I agree to a large extent. I think at the highest level of science there might be some valid reasons for some reservations and a multiverse. Inflation might lead to a multiverse (though even Guth said it is not infinite into the past so that doesn’t circumvent a beginning) and the laws of physics do seem to break down at a certain point so can we say anything about what might have happened “before” this? I think we are at an impasse and even if we may be convinced of a genuine beginning, I can see why others would want to hold out. Science is subject to change as new evidence comes along. I find metaphysical arguments for God much stronger.
I find the constants of the universe looks designed and would include this as an evidence for God but I think this is one of weaker arguments. The cosmological argument establishes God’s existence and whether or not there is a multiverse (whatever that even means) does not change this.
On the internet, less informed skeptics naturally gravitate to these things and offer contrived excused justifying their rejection of God. The real issue is the mechanistic image of God that has corrupted our image of God. This image is why some people place God into gaps that are sometimes filled by science.

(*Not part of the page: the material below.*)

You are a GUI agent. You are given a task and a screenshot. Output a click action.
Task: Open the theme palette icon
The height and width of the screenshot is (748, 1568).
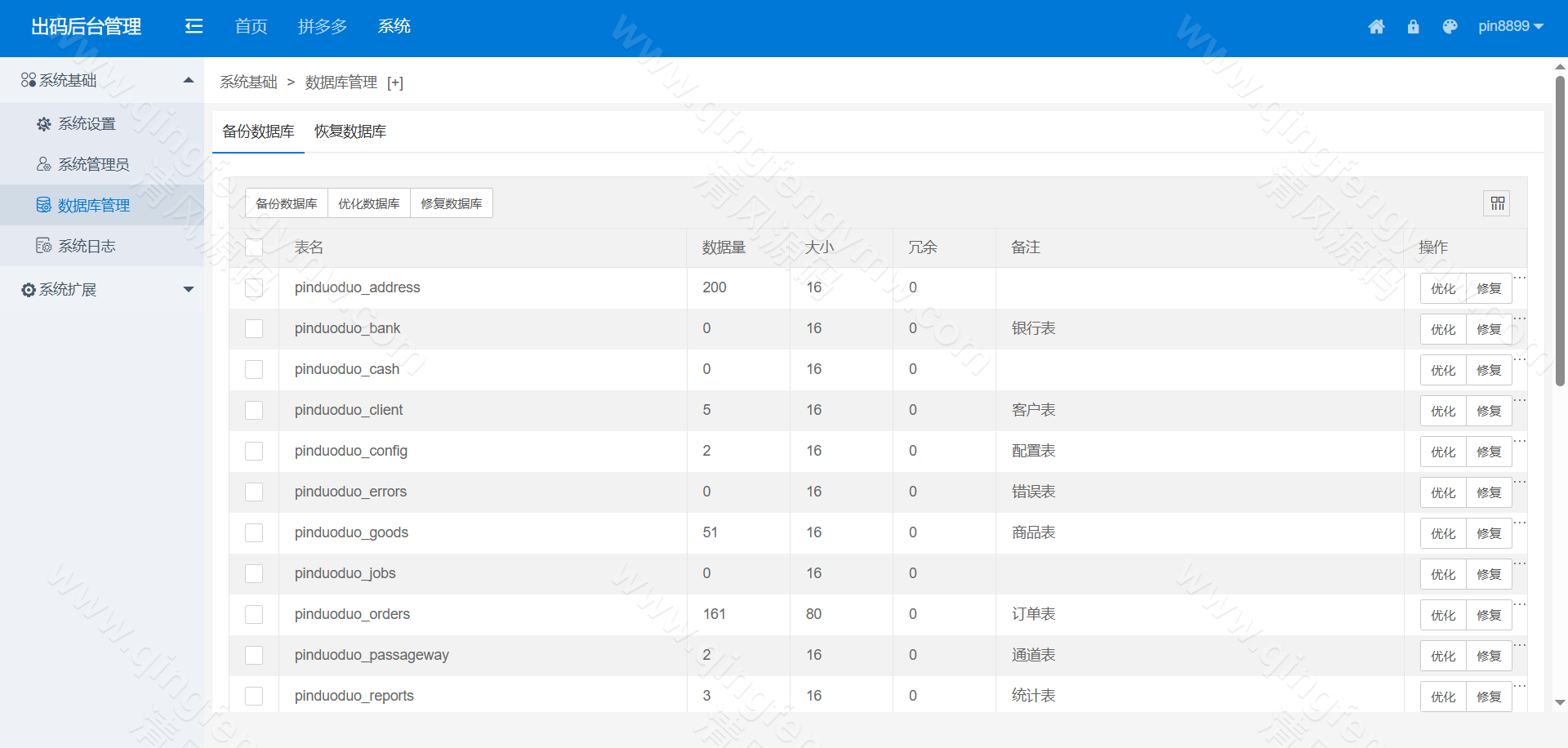point(1450,27)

We are sinners. I am like Adam. My first response is to hide from God even though I know it makes no sense whatsoever. I think some of us modern Christians are plagued with “Disney princess syndrome”. We read the story of all these screwups ins the Old Testament and think, look how bad these people were. God just saved them from Egypt. Look at those idiots in the wilderness not obeying God and building a golden calf already! I would never do that! We identify with the heroes, or those saved by God. But sometimes I think we are the Pharisees in the story. When reading about all these fallible human sinners in scripture, their story to a large extent is our story.
“But God demonstrates his own love for us in this: While we were still sinners, Christ died for us.”
“Father, forgive them; for they know not what they do.”
“But law came in, so that the trespass might increase, but where sin increased, grace abounded all the more,”
Or I missed the bold. Either way, you go back on ignore and this is the last response I will ever send your way (I’m sure you won’t miss much).
It was demonstrated in this topic that morality is absolutely objective insofar as final teleology is correct. Your claim that sex is not unitive is risible. Have a nice life.